This essay examines the disposition of civil-military relations under President Joko "Jokowi" Widodo. It makes three arguments. First, since assuming office in 2014, Jokowi has tended to adopt a hands-off approach in the day-to-day management of military affairs and defense policy. He has relied on a group of retired generals as his intermediary with the Indonesian military (Tentara Nasional Indonesia, or TNI). He also gave the TNI organizational autonomy and even encouraged its involvement in nonmilitary domains, from counterterrorism to food-sufficiency programs. Civil-military relations under Jokowi's first term were basically on autopilot.

Second, Jokowi's management of the TNI is not unique. All post-Suharto presidents have had to deal with the same dilemma: how to carefully and closely manage the military without threatening its corporate interests. I develop a typology of the responses to this dilemma to classify and compare Jokowi's civil-military relations with other post-Suharto presidents: B.J. Habibie (1998–99), Abdurrahman Wahid (1999–2001), Megawati Sukarnoputri (2001–4), and Susilo Bambang Yudhoyono (2004–14). The typology shows that Jokowi's passive management of the TNI, while protecting the military's corporate interests, is similar to Sukarnoputri's approach. The typology also serves as an analytical baseline to unpack civil-military relations under Jokowi's first term.

Third, civil-military relations during Jokowi's second term are unlikely to be fundamentally different from his first. As far as civil-military relations are concerned, the 2019 elections did not change the fact that Jokowi is a president without his own political party and that he needs the support of the broader security establishment—the TNI and the Indonesian National Police (POLRI)—to execute his agenda. If anything, the polarized presidential campaign against retired general Prabowo Subianto likely will push Jokowi to further rely on the TNI in governance.

■ ■ ■ ■ ■

--- THE PROBLEM ---
Continue the essay on civil-military relations under President Jokowi from the point where it stops. The records that come after this essay are not required for the work.

--- Word and element location data ---
■ ■ ■ ■ ■

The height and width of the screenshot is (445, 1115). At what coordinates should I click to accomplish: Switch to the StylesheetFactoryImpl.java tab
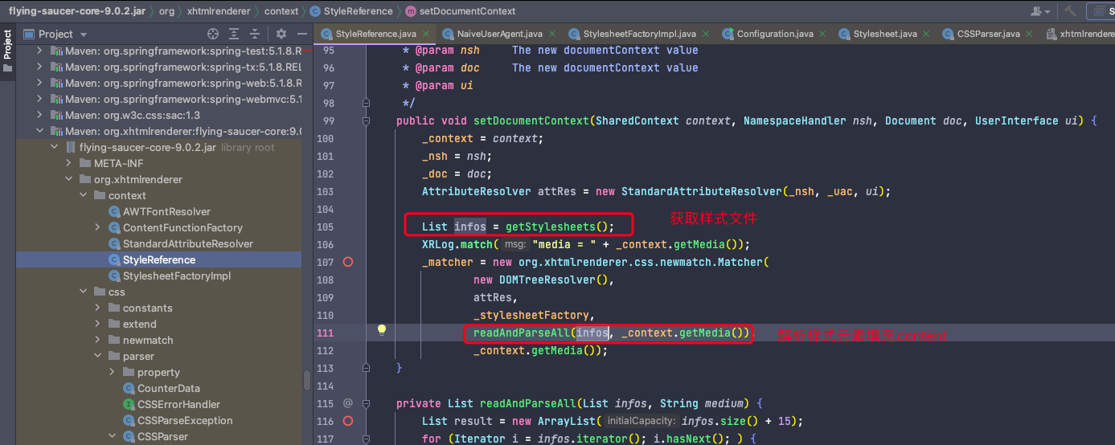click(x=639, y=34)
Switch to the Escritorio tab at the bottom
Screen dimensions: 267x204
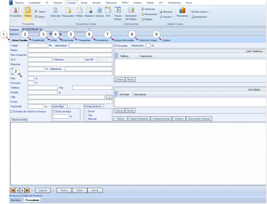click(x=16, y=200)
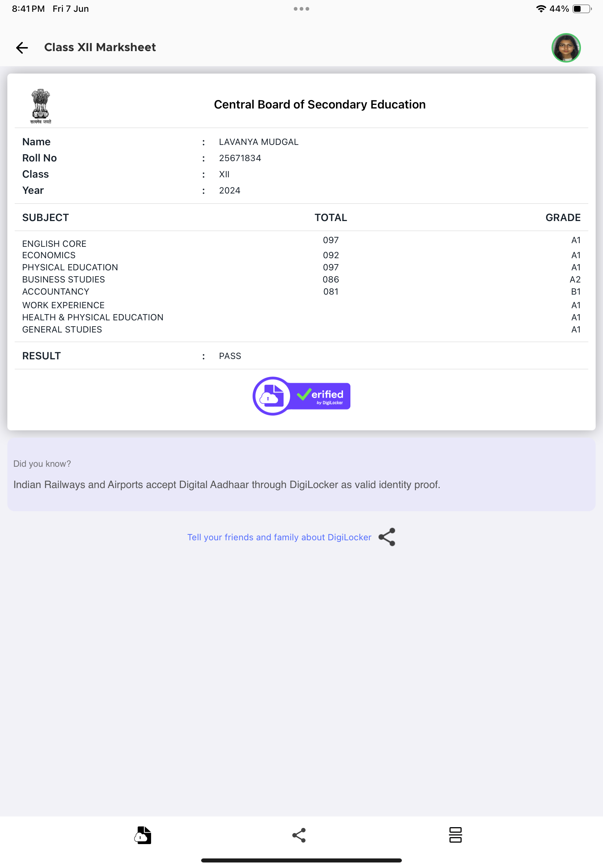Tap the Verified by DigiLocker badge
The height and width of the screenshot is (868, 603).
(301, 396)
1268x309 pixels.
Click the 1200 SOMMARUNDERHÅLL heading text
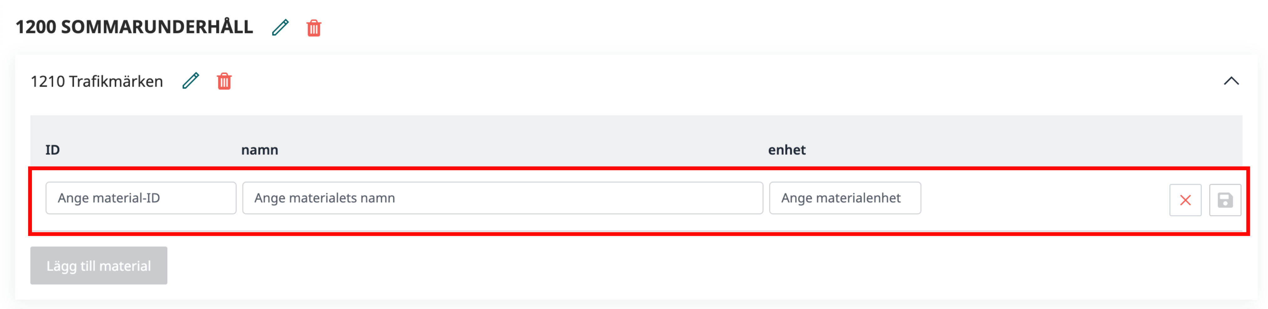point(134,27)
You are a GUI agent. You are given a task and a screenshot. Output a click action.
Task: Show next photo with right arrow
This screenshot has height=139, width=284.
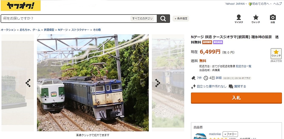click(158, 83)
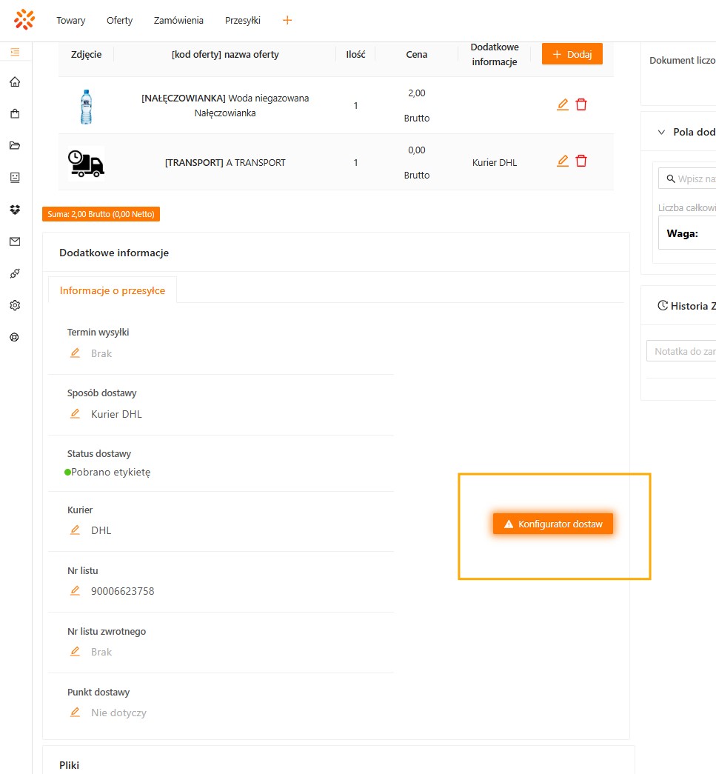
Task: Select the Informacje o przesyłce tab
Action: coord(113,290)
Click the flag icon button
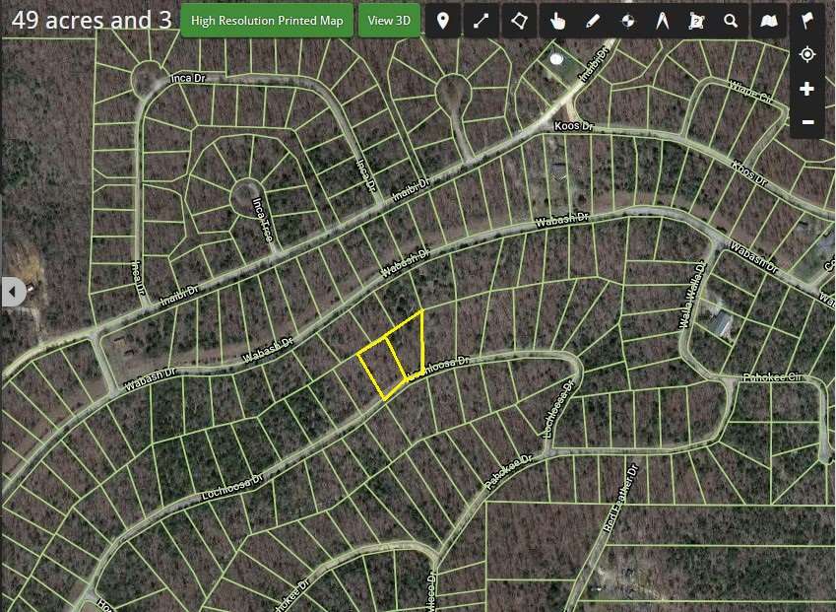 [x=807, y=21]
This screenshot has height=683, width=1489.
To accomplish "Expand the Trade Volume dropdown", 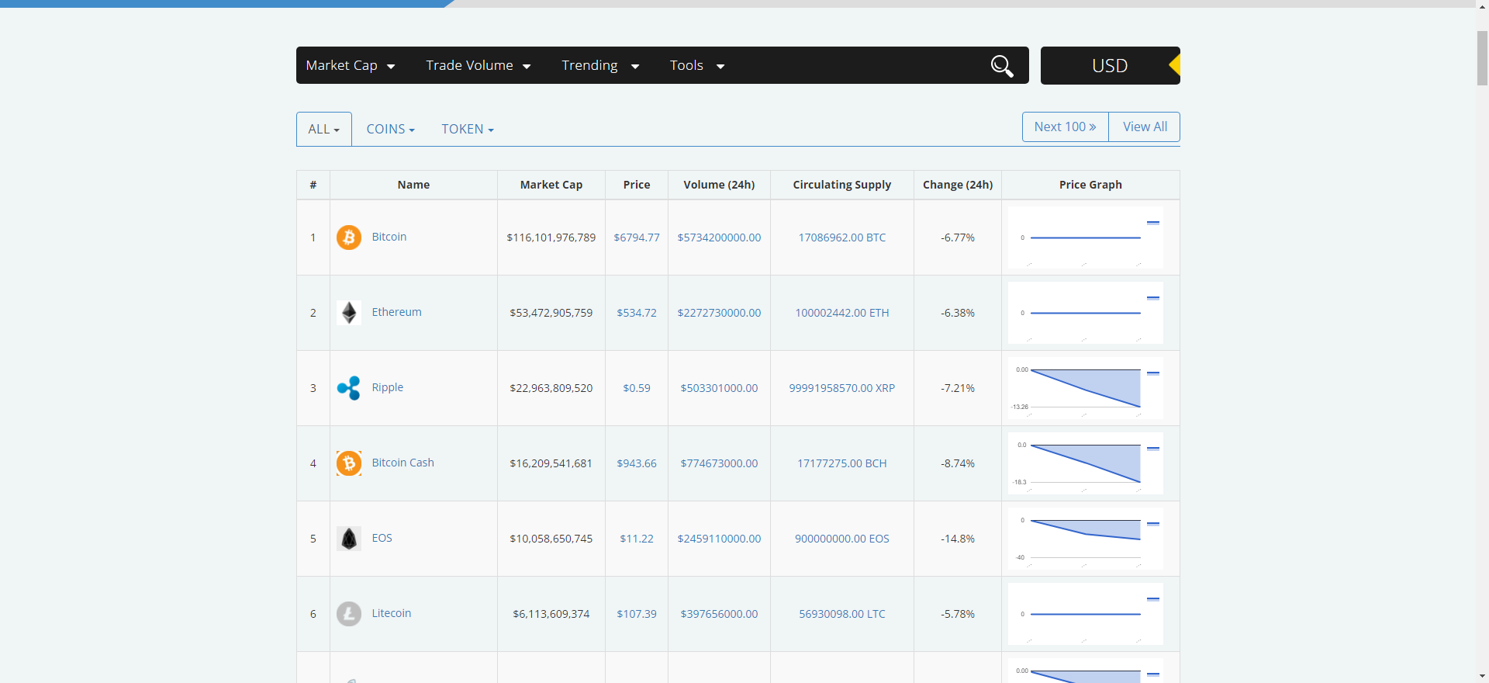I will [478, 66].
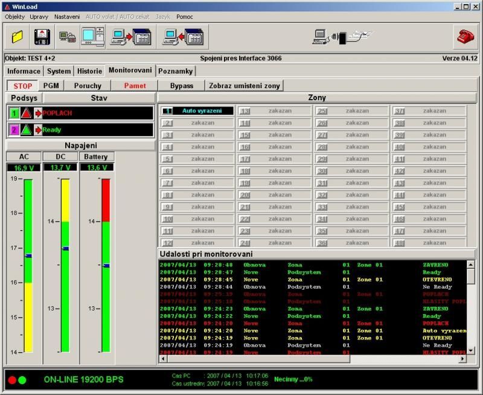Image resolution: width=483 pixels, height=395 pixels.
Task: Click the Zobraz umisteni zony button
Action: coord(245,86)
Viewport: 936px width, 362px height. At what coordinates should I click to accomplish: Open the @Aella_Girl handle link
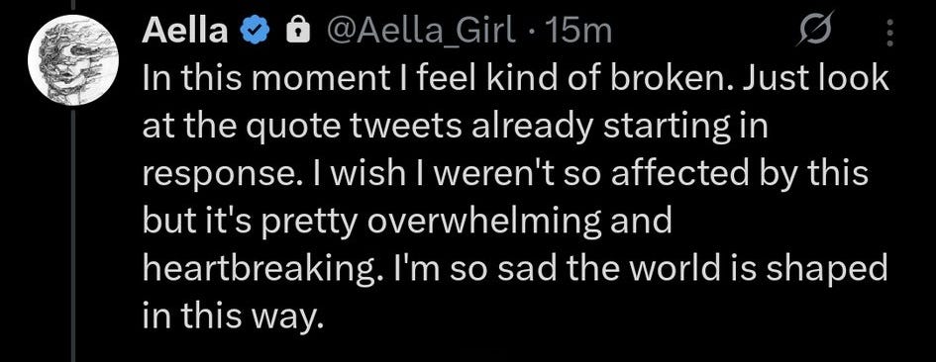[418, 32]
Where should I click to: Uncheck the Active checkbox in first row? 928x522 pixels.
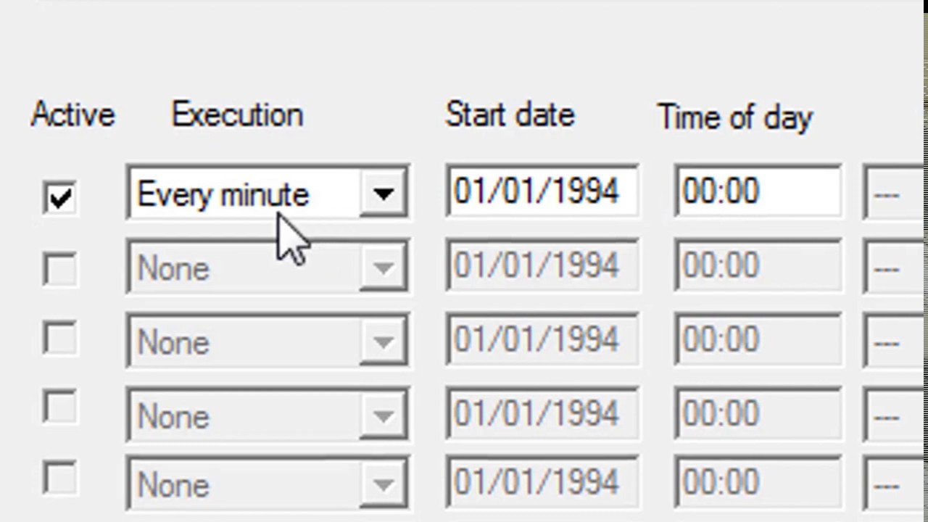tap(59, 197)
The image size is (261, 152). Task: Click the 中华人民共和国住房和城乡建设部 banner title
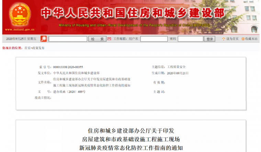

■ ■ ■ ■ ■

--- ANSWER TO THE TASK ---
The first section compares how different post-Suharto presidents managed civil-military relations. The subsequent section then examines [End Page 63] civil-military relations during Jokowi's first term. The essay concludes by looking ahead to Jokowi's second term and assessing the broader implications for Indonesia's democratic trajectory in the coming years.

Comparing Post-Suharto Civil-Military Relations

Two variables are helpful in classifying civil-military relations in post-authoritarian Indonesia. The first is presidential handholding: the degree to which the chief executive (i.e., the president) is involved in managing the military and formulating national defense policies.1 Depending on individual traits (e.g., political support or professional background) and political authority, the president may be more or less willing and able to manage the military on a day-to-day basis. How closely the president manages the military shapes the extent to which the organization can set its own policies and how far it is willing to expand its political position.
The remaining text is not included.